[mythtv-users] Wireless MVP front end

Brian Wood beww at beww.org
Tue Mar 13 13:53:27 UTC 2007

On Mar 13, 2007, at 7:05 AM, Mark Smith wrote:

> I'm look for a small, cheap MythTV front end to work over my  
> wireless network.
> The Hauppage MVP options, using MVP Media Centre, look interesting. My
> questions, if anyone is in a position to answer them:
> *Will Media Centre run on the wireless version of the hardware, or  
> am I
> better off buying the non-wireless version with an access point? I
> can't see an answer to this on the Media Centre website.

I've only played with the wired version but I would think the  
wireless is just the same thing with an 802.11 adapter inside, thus  
giving you no choice in the matter of which adapter to use.

But having said that, any video over a wireless link can be  
troublesome. It can be done with SD video if you have a good strong  
signal and not much other traffic on the link, but anything marginal  
will show up very quickly. I have used an MVP with a wireless  
ethernet bridge (Buffalo Airstation) and it worked pretty well at  
about 100' range, it became iffy at 200' and this was a direct path  
(ie: no walls). All the usual suspect for 802.11B/G interference  
exist (microwave ovens, cordless phone etc.). You might consider  
802.11A to reduce possible interference.

> *Will the current Media Centre software runing OK with MythTV 0.20? As
> of 0.3.1 it supports protocols up to 31.

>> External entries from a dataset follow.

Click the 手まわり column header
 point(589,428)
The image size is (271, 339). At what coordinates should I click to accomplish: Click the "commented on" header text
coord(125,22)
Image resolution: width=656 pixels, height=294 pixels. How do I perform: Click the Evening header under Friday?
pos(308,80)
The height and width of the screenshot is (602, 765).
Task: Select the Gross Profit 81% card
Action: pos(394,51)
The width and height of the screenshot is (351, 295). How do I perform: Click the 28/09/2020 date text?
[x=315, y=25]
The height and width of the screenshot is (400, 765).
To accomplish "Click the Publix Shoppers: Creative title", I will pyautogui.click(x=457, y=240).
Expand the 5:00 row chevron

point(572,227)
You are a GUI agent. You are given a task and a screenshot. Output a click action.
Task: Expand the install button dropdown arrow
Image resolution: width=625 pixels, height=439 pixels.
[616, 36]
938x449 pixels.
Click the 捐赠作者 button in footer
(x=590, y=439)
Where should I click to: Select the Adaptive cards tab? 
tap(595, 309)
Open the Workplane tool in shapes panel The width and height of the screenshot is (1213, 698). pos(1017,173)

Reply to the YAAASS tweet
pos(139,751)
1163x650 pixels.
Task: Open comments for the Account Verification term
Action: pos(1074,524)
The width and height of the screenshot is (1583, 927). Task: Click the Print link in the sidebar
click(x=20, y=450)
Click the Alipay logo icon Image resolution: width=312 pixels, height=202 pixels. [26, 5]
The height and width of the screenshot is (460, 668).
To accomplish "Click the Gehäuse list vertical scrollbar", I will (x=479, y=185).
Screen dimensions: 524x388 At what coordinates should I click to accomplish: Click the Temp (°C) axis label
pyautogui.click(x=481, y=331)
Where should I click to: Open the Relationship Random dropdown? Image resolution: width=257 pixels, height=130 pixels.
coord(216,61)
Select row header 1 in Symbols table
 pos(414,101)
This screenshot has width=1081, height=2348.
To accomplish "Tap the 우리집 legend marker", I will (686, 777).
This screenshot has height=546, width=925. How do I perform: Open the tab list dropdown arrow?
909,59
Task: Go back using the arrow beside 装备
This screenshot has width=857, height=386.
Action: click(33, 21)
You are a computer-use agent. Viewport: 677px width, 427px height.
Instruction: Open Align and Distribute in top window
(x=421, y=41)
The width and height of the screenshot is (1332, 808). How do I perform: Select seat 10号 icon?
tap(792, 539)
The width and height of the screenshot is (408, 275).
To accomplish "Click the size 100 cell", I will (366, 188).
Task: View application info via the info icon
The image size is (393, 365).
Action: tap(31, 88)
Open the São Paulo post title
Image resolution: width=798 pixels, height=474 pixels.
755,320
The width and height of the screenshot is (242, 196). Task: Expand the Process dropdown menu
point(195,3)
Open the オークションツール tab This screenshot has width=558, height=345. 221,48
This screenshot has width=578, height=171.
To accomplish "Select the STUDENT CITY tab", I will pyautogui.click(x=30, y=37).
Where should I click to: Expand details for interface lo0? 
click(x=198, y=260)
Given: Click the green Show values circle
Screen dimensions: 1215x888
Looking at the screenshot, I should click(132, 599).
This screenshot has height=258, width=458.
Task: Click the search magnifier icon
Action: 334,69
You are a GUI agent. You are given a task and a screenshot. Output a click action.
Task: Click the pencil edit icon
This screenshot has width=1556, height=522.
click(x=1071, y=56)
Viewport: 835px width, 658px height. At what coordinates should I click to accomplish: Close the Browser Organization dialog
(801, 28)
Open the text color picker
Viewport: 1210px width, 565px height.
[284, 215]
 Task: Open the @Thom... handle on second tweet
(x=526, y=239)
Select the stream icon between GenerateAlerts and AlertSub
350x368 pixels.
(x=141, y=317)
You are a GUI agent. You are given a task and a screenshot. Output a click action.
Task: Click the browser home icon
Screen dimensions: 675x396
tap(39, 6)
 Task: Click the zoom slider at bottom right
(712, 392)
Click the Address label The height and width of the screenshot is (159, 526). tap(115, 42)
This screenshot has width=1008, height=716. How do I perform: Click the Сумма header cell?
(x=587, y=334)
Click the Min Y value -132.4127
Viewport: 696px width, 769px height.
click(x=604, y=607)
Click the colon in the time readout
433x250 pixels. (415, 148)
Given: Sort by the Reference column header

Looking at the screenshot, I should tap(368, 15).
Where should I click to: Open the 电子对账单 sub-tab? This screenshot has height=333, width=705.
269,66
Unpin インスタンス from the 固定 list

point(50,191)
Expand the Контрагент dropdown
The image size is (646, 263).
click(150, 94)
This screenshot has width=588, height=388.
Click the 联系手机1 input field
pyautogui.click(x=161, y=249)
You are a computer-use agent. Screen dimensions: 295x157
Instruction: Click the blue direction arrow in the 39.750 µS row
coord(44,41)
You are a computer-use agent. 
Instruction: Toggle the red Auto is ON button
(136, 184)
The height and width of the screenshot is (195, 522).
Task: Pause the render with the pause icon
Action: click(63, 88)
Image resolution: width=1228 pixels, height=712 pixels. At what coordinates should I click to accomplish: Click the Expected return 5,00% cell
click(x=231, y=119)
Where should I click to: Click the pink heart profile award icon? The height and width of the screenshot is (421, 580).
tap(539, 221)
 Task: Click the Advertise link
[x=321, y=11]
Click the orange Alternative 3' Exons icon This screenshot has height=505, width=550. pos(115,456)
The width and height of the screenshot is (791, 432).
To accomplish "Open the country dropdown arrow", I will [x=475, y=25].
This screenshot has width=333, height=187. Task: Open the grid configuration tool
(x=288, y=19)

It should, but I can't say for sure.

> *Does anyone recommend an alternative? I have a TV with PC, SVideo,
> Compsite and Component Video inputs (no Scart/RGB, even though it  
> is UK
> spec) which I plan to use with it.

That really depends on what you want to do. You could  set up a  
standard Myth frontend and use one of the wireless solutions (like a  
Video Rabbit) to send analog(ue) video and audio to the TV set. If  
you used an RF remote you could get about the same range as an 802.11  
network except your net would be wired, only the actual A/V signals  
would be sent wireless, and all the 802.11 problems would go away.  
I'm not sure which of the wireless units in that class are legal in  
the UK though, but you would have a fully-capable frontend, you could  
even just run it on your B/E machine.